NOTE: This monologue is reprinted from A Mad World, My Masters. Thomas Middleton. London: Walter Burre, 1608.

MOTHER

Hold thee there, girl.
Every part of the world shoots up daily into more subtlety; the very spider weaves her cauls with more art and cunning to entrap the fly.
The shallow ploughman can distinguish now
‘Twixt simple truth and a dissembling brow;
Your base mechanic fellow can spy out
A weakness in a lord, and learns to flout.
How does’t behove us then that live by slight,
To have our wits wound up to their stretch’d height!
Fifteen times, thou knowest I have sold thy maidenhead
To make up a dowry for thy marriage, and yet
There’s maidenhead enough for old Sir Bounteous still:
He’ll be all his lifetime about it yet,
And be as far to seek when he has done.
The sums that I have told upon thy pillow!
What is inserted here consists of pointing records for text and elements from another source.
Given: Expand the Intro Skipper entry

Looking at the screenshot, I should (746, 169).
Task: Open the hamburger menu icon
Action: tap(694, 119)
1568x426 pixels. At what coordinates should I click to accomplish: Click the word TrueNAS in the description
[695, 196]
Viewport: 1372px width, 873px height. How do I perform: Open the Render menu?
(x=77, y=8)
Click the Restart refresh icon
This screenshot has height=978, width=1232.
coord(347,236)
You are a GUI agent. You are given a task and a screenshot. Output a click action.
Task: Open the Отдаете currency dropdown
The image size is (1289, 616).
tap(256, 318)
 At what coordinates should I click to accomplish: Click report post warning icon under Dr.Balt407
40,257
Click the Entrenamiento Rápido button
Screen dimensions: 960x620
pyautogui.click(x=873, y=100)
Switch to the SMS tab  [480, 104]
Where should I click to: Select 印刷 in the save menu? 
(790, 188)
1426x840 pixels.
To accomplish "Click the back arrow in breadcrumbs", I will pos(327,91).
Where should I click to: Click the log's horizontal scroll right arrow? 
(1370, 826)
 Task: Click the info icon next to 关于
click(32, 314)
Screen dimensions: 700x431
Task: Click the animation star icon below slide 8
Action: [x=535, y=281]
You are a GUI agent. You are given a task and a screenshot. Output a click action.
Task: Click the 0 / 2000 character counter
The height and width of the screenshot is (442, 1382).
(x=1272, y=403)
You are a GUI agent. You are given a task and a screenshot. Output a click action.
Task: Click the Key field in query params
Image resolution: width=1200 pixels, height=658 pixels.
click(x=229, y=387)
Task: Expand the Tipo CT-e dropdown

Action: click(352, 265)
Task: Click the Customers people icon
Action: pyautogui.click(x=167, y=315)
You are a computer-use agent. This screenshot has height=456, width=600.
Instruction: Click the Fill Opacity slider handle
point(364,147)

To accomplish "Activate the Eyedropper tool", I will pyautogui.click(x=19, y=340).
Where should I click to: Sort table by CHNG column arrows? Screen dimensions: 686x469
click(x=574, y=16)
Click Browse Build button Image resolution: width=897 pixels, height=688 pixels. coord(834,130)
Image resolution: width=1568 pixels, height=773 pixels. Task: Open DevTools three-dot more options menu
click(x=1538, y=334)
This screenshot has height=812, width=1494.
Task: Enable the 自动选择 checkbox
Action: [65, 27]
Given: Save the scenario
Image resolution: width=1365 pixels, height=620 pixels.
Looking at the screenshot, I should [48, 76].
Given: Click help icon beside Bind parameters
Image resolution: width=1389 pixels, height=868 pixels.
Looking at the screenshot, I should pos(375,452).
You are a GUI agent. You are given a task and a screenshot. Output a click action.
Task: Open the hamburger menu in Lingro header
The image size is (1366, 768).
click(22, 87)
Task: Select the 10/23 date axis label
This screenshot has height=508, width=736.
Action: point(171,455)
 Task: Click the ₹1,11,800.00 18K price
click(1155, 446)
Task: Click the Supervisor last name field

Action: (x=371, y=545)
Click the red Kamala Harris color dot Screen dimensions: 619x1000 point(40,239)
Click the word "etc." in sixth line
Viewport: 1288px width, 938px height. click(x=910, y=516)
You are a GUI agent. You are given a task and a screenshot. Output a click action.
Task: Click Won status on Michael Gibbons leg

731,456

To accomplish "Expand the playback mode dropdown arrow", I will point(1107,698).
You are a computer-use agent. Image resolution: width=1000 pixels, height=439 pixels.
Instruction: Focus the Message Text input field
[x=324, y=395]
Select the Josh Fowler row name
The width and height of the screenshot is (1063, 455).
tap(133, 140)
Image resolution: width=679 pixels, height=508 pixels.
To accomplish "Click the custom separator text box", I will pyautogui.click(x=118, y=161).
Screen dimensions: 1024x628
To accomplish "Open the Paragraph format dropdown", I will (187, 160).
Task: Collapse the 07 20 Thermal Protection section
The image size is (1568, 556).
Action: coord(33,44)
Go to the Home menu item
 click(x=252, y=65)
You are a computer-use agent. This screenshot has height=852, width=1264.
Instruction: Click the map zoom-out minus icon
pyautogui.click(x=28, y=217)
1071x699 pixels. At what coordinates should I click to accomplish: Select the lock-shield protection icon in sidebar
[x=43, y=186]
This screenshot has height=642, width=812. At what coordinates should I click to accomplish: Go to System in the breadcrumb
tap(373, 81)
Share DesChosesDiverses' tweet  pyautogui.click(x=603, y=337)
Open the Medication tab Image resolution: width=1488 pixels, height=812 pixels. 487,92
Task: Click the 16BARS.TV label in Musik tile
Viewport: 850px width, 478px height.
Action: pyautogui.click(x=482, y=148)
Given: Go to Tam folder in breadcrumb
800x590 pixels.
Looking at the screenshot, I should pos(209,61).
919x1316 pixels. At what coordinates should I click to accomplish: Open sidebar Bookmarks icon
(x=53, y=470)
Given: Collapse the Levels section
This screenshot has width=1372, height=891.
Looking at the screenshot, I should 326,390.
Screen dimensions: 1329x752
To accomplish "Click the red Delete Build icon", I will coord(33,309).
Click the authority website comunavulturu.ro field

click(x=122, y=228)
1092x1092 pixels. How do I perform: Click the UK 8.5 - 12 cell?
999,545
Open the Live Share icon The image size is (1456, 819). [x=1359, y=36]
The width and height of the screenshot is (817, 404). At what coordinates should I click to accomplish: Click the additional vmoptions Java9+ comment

I shall once see those golden days again:
Though fifteen, all thy maidenheads are not gone.
Th’Italian is not serv’d yet, nor the French:
The British men come for a dozen at once,
They engross all the market: tut, my girl,
‘Tis nothing but a politic conveyance,
A sincere carriage, a religious eyebrow,
That throws their charms over the worldling’s senses;
And when thou spiest a fool that truly pities
The false springs of thine eyes,
And honourably doats upon thy love,
If he be rich, set him by for a husband.
Be wisely temper’d, and learn this, my wench,
Who gets th’ opinion for a virtuous name
May sin at pleasure, and ne’er think of shame.